How to decode BERT when BERT is binary string
I have BERT passed in to Erlang via a query string. I'm reading it via gen_tcp with the http_bin option so it arrives like this <<"131,104,1,100,0,2,104,105">>. Which is only almost right because I want to decode it with binary_to_term/2. But binary_to_term/2 wants a binary binary, not a string binary (it wants <<131,104,1,100,0,2,104,105>> not <<"131,104,1,100,0,2,104,105">>).
I can parse it to the right form like this.
parse(Source) ->
Bins = binary:split(Source, <<",">>, [global]),
parse(Bins, []).
parse([H | T], Acc) ->
parse(T, [list_to_integer(binary_to_list(H)) | Acc]);
parse([], Acc) ->
list_to_binary(lists:reverse(Acc)).
But this seems convoluted and is slower than I hoped (~5k/sec with each being 200 bytes).

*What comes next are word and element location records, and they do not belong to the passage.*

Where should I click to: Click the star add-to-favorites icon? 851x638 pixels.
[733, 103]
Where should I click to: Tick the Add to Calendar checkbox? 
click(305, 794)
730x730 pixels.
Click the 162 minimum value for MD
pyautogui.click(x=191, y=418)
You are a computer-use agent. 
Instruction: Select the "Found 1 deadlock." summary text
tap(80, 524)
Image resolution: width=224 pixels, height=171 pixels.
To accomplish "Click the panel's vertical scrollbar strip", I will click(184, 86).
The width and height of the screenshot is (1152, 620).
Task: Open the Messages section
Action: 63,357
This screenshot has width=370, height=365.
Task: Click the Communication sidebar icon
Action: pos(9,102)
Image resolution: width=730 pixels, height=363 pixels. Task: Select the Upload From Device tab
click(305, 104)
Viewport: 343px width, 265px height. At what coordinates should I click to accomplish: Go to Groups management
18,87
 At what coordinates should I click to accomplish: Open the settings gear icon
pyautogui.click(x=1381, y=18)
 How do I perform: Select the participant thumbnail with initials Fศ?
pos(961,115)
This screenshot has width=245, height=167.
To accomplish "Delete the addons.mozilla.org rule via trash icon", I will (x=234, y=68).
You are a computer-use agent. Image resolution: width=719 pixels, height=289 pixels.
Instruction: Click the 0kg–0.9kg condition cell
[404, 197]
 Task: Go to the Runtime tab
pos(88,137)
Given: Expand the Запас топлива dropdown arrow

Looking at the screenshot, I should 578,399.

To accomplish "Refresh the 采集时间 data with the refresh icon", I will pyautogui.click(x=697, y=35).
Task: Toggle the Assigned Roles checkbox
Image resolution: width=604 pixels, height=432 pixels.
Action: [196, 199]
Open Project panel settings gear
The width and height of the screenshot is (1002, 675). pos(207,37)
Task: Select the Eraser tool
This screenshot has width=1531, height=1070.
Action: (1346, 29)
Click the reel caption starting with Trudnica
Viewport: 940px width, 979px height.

Also came up with something based on io_lib:fread/2 but it wasn't much better and still looks awkward.
Is there a BIF or NIF somewhere that might do this?
If not, is there a better way to do the above开发者_JAVA百科 to speed it up?
For what it's worth, an alternative solution - presumable slower, but possibly less ad-hoc, depending on taste - is to look at it as a problem of parsing a subset of Erlang, for which tools exist:
parse(Source) ->
case erl_scan:string(Source++" .") of
{ok, Tokens, _} ->
case erl_parse:parse_term(Tokens) of
{ok, Bin} when is_binary(Bin) -> % Only accept binary literals.
Bin;
_ -> error(badarg)
end;
_ -> error(badarg)
end.
Possibly overkill in this context, but no more code than the original solution.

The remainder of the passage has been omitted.